Issue 14374

Portal reports on data quality and fitness-for-use for each species

14374
Reporter: ahahn
Type: Epic
Summary: Portal reports on data quality and fitness-for-use for each species
Priority: Major
Status: ToDo
Created: 2013-11-18 13:53:05.145
Updated: 2014-02-25 13:23:51.077
DueDate: 2014-12-31 00:00:00.0
        
Description: Ideal future scenario: any user of species-related data has the necessary information available to judge whether the available information is suitable for the type of use they intend to put it to, and can set appropriate filters so that only data meeting these criteria are included in a download.
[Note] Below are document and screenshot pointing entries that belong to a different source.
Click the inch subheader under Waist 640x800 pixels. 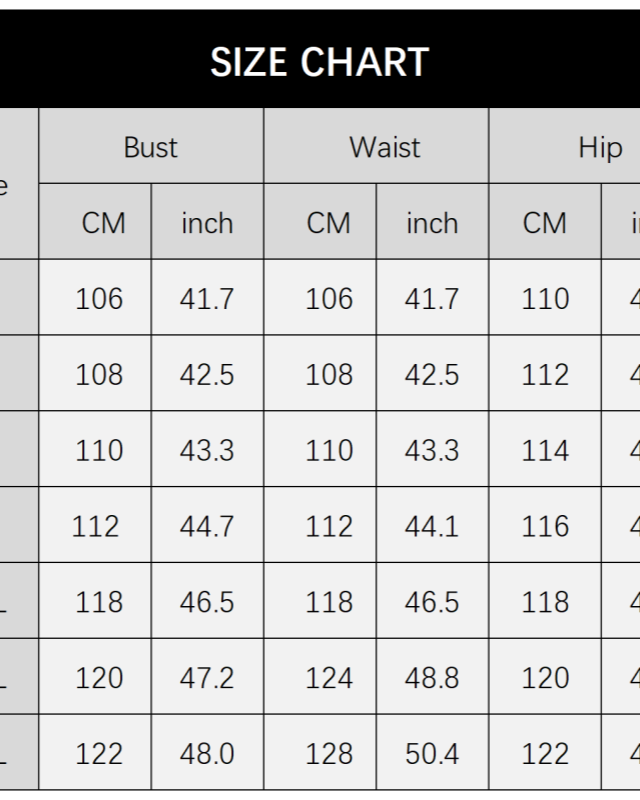[x=432, y=223]
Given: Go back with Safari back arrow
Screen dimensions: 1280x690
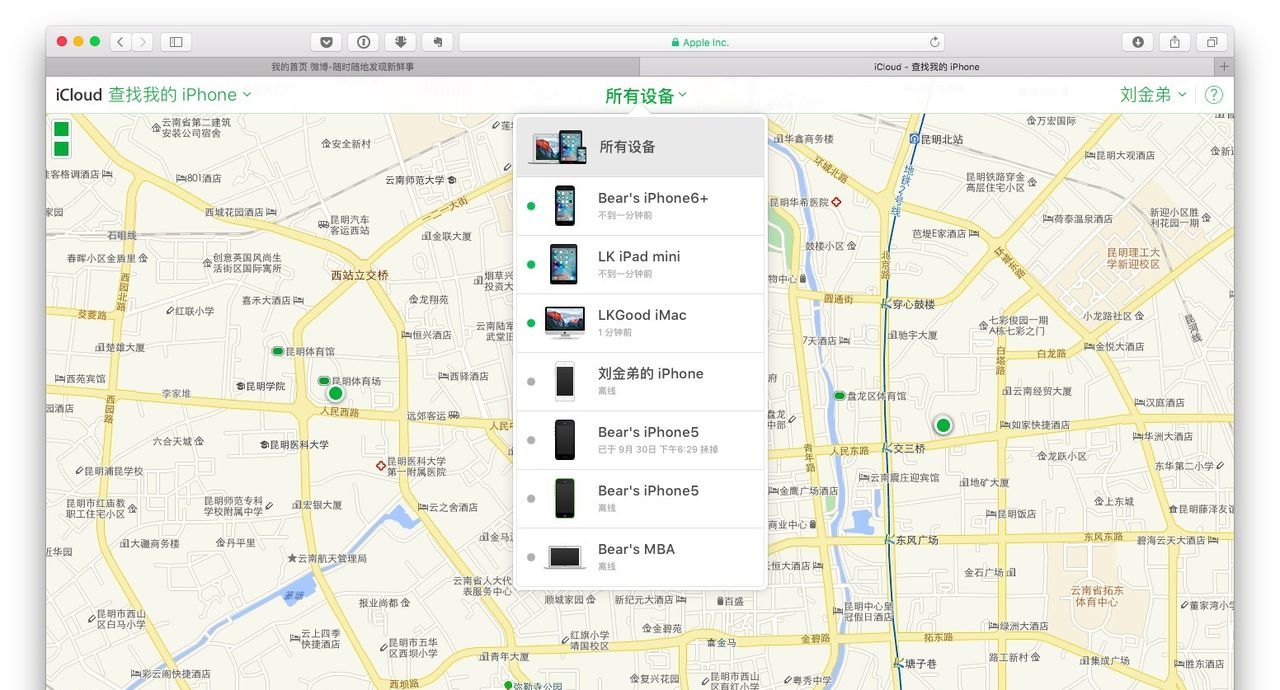Looking at the screenshot, I should pyautogui.click(x=121, y=42).
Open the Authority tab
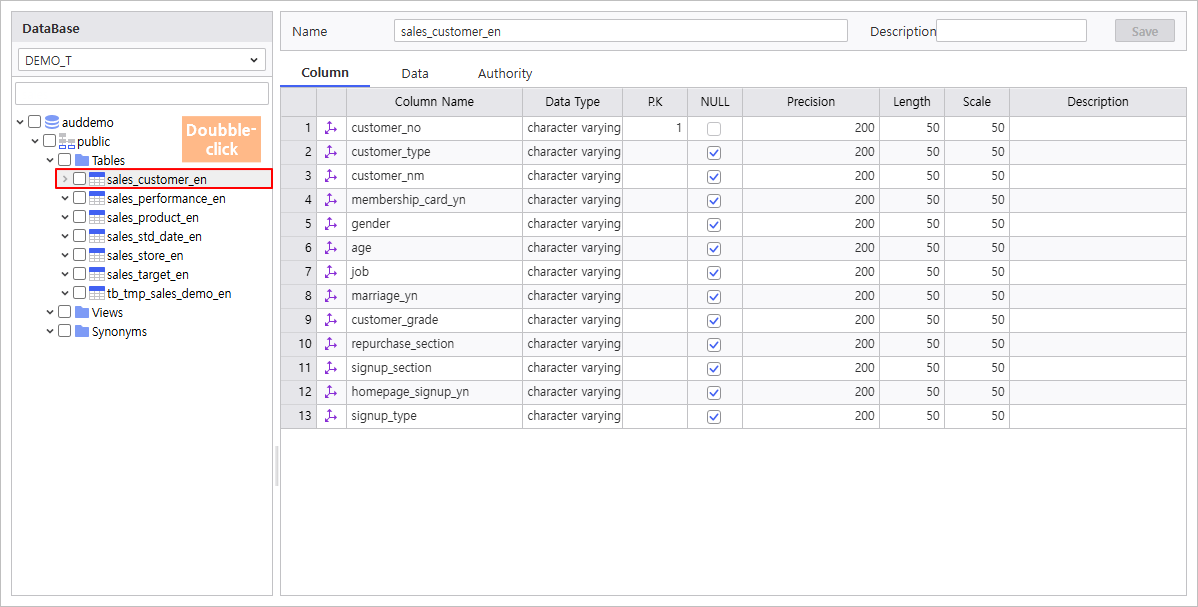Image resolution: width=1198 pixels, height=607 pixels. (505, 73)
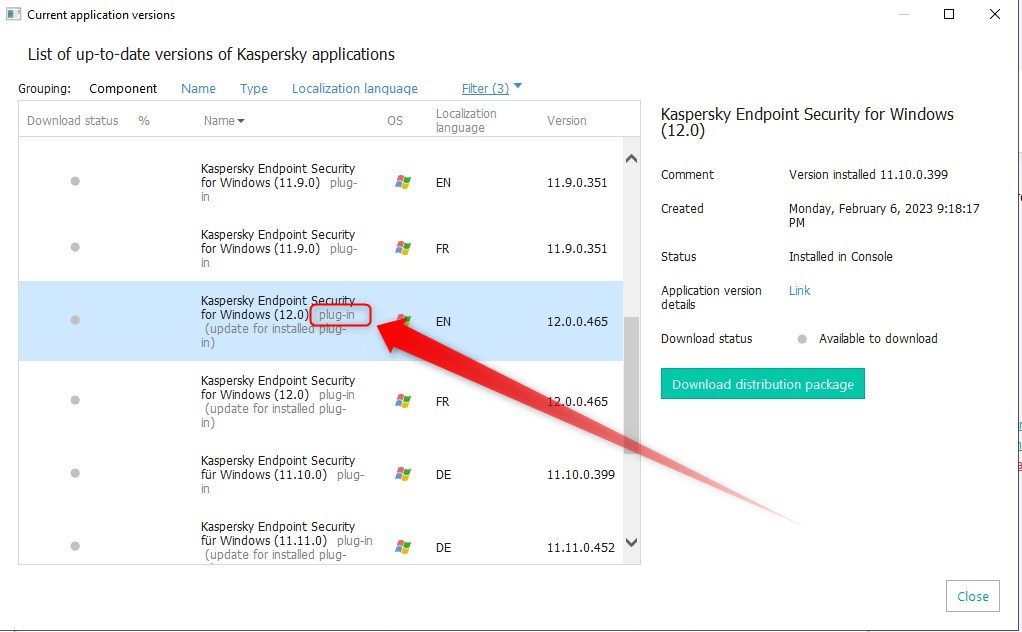Click the gray download status dot for 11.9.0 EN
This screenshot has width=1022, height=632.
[75, 181]
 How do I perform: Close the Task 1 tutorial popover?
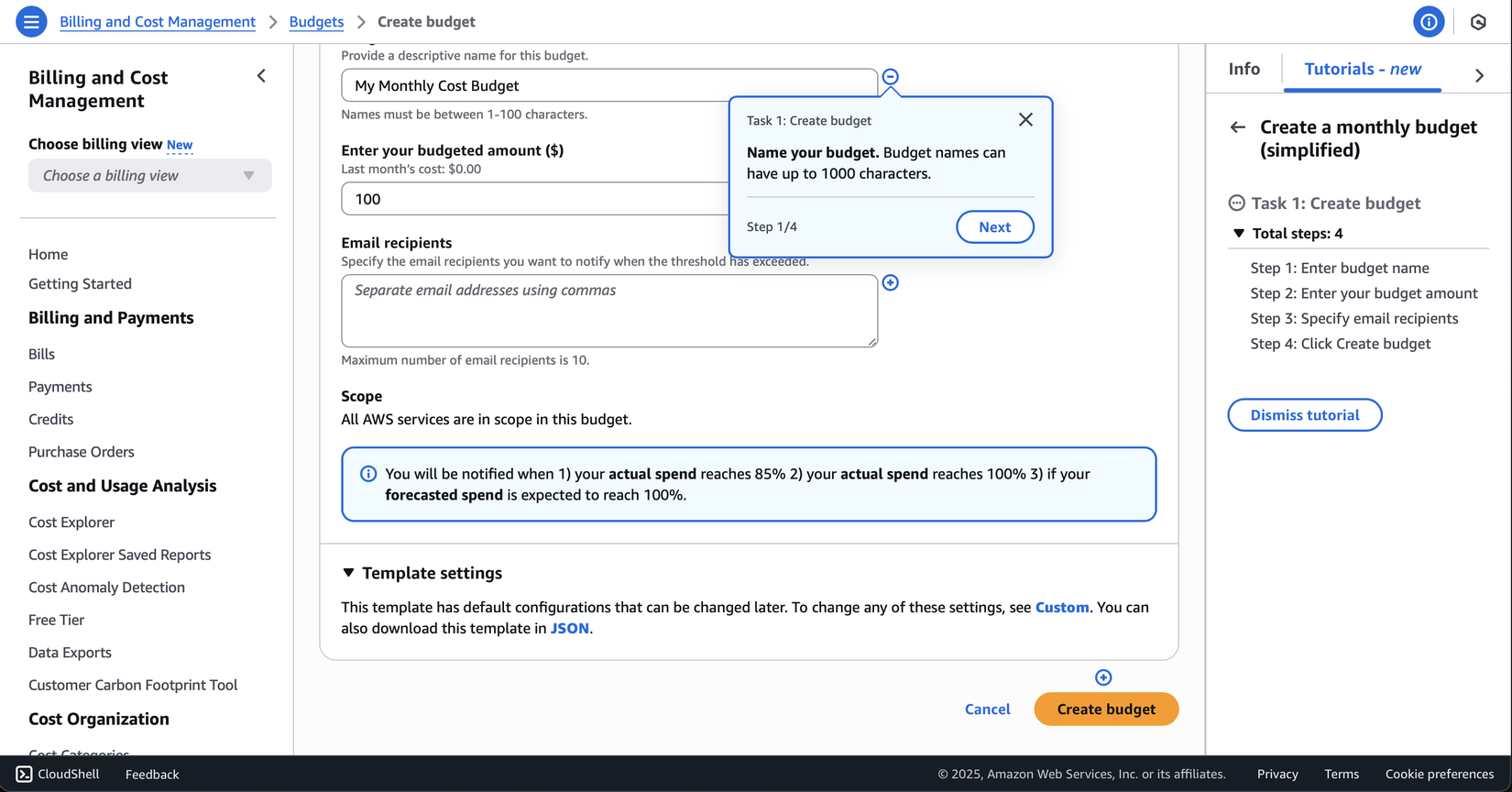click(1025, 120)
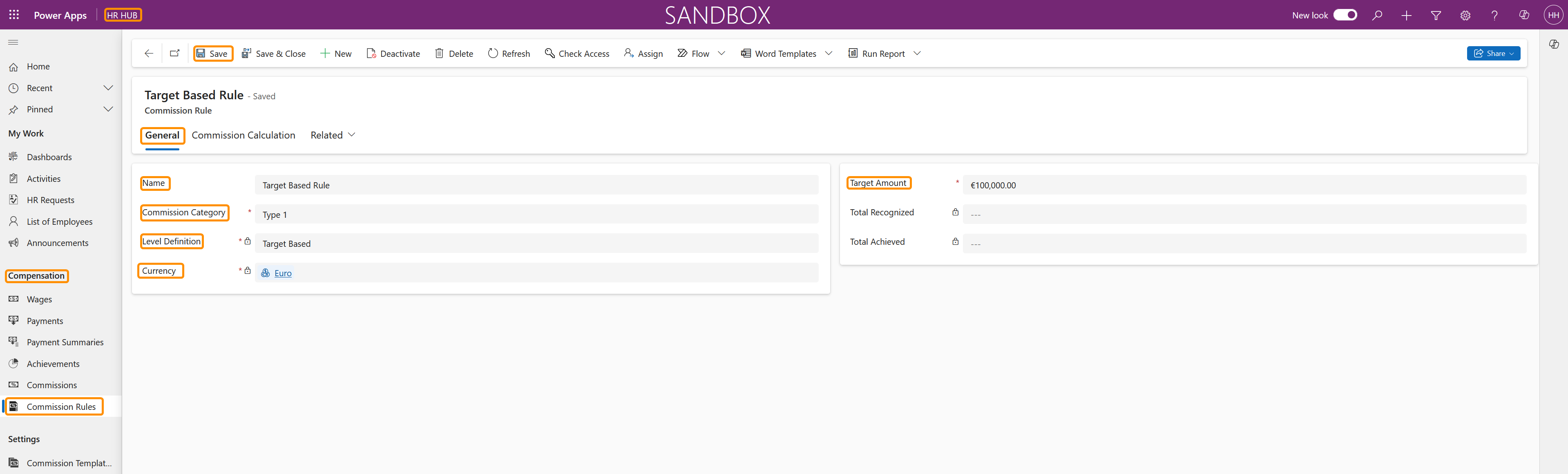
Task: Toggle the New look switch
Action: 1345,15
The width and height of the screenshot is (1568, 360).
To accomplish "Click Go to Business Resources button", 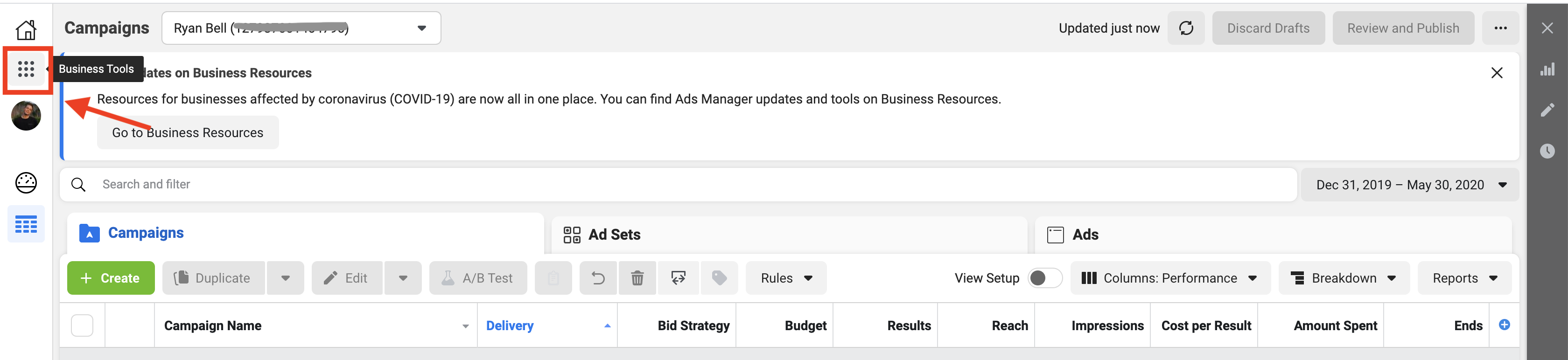I will [x=188, y=132].
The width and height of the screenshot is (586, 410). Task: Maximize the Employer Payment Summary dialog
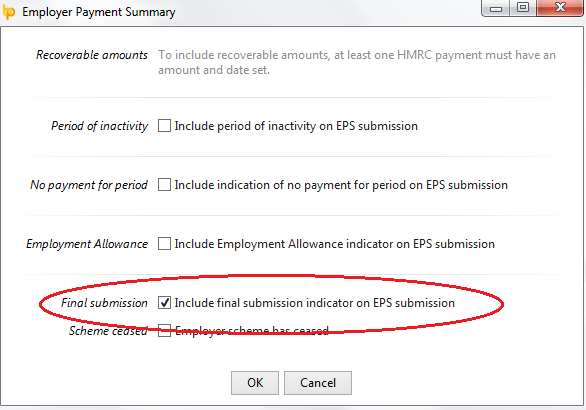click(522, 8)
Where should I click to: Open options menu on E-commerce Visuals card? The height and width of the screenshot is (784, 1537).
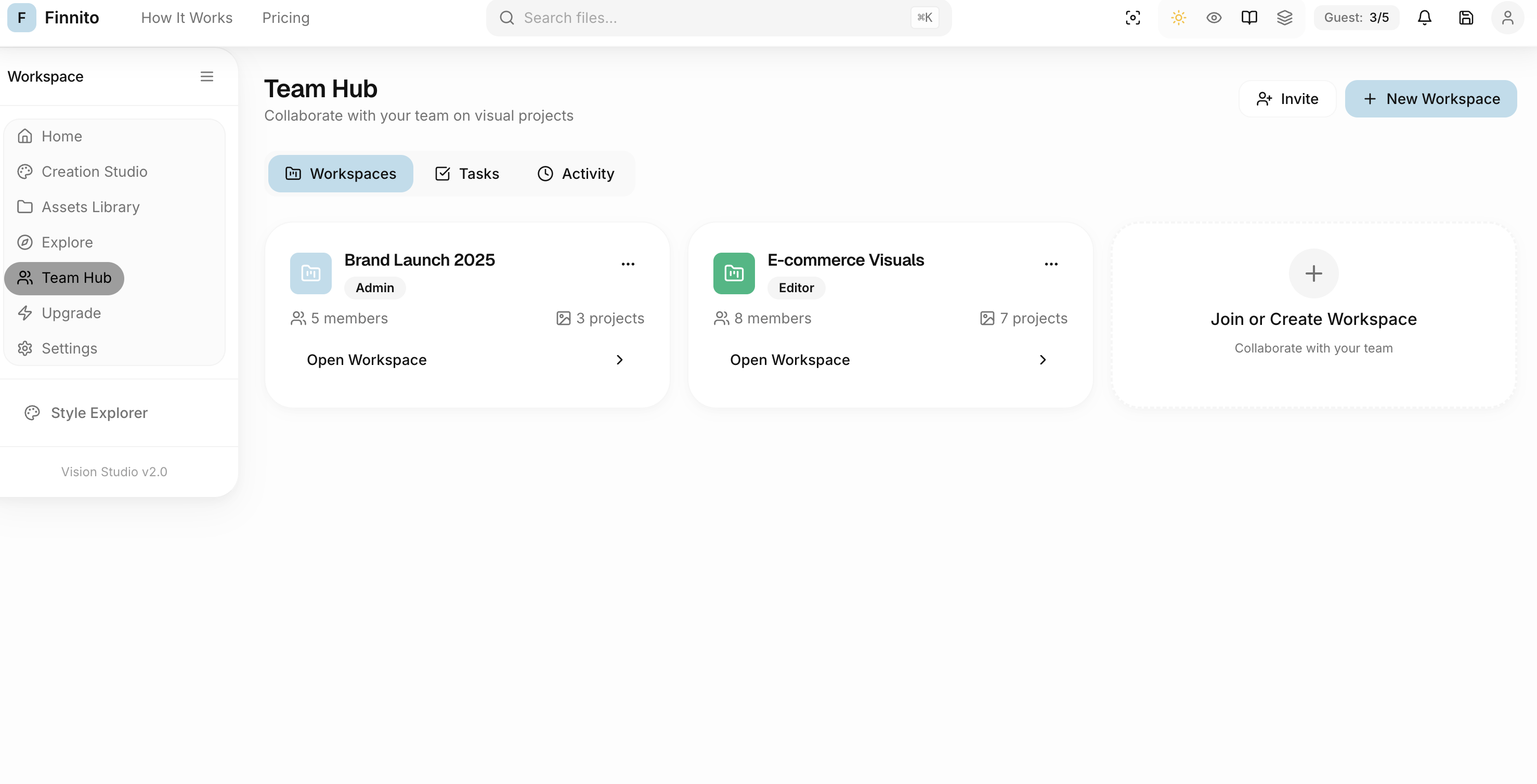[x=1051, y=263]
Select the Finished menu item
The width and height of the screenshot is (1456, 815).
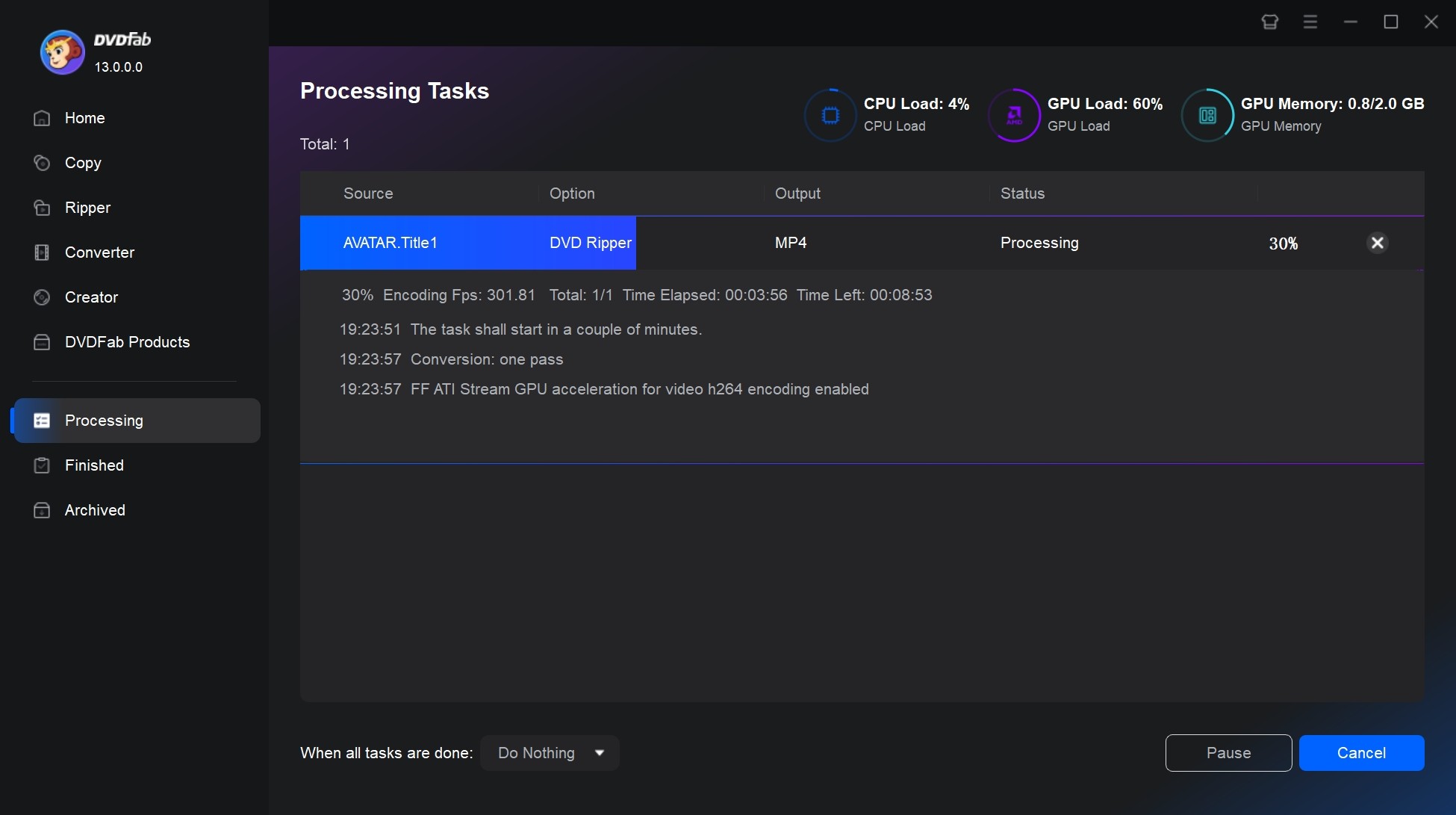point(93,464)
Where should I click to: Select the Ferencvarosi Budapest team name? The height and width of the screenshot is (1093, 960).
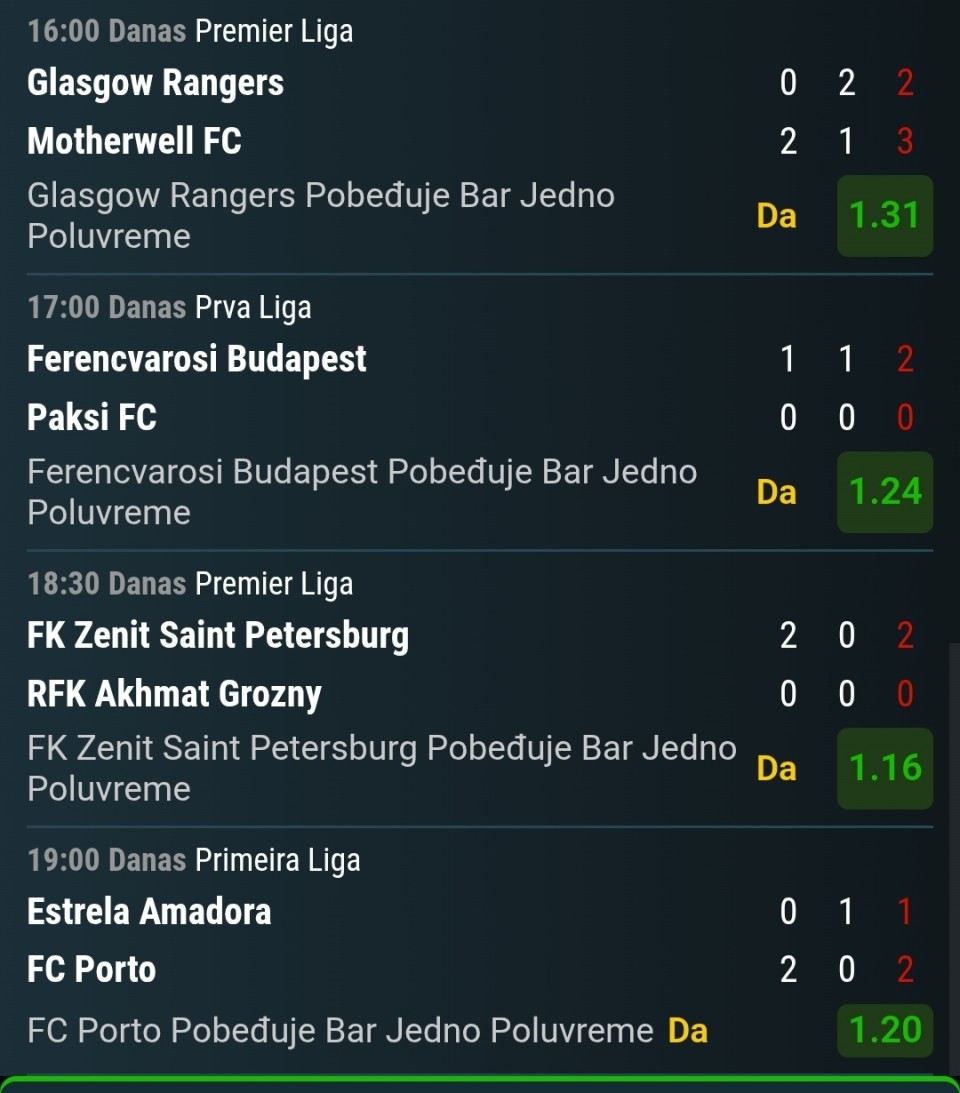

*Portal reports on data quality and fitness-for-use for each (dataset and) species: milestone Dec 2014*

*Rationale*
To allow a user to judge whether the data available about a species is suitable for their purpose, the necessary information needs to be available in a standardised way to allow filtering on those criteria. The areas that need to be covered include
- standards compliance (controlled vocabularies, adherence to syntax rules for names, etc)
- metadata completeness (see GBIF-5, especially in the area of metadata critical to qualify data content)
- presence of key data elements
- automated check and flagging for issues and outliers
- data coverage analyses and qualification, e.g. suitability for niche modelling
- coverage and completeness: are the available data representative of the species, e.g. compared against distribution maps

Definitions of criteria coming from the fitness-for-use working groups are to be integrated into the process. At the same time, procedures for the endorsement or tagging of (reference) datasets by Nodes, working groups and other stakeholders are to be defined, seeking a broader basis for understanding quality and recognition.

*Required components*
- consolidate a list of quality markers / criteria that are already well-understood and defined
- specify useful formats for working group outcomes, to help focus their effort and allow implementation
- establish or connect with fitness-for-use working groups (for details, see relevant epic)
- IPT: include checking routines for key data elements, standard compliance and metadata completeness according to a) list of available criteria and b) first working group recommendations
- portal: handle data fitness and quality criteria in metadata overview, searches and downloads
- harvester: include identified checking routines for issues (incl missing elements or content) and outliers. Potentially allow reporting of identified issues back to the dataset curator.

*Note*
As GBIF-7, this epic is huge and requires further breakdown. For the 2014 WP, realistic "done" criteria need to be specified, while keeping notes about additional components for 2015+. It may be unlikely to include working group outcomes within 2014, depending on the speed with which the working group(s) can be established and come back with recommendations that are specific enough for implementation.]]>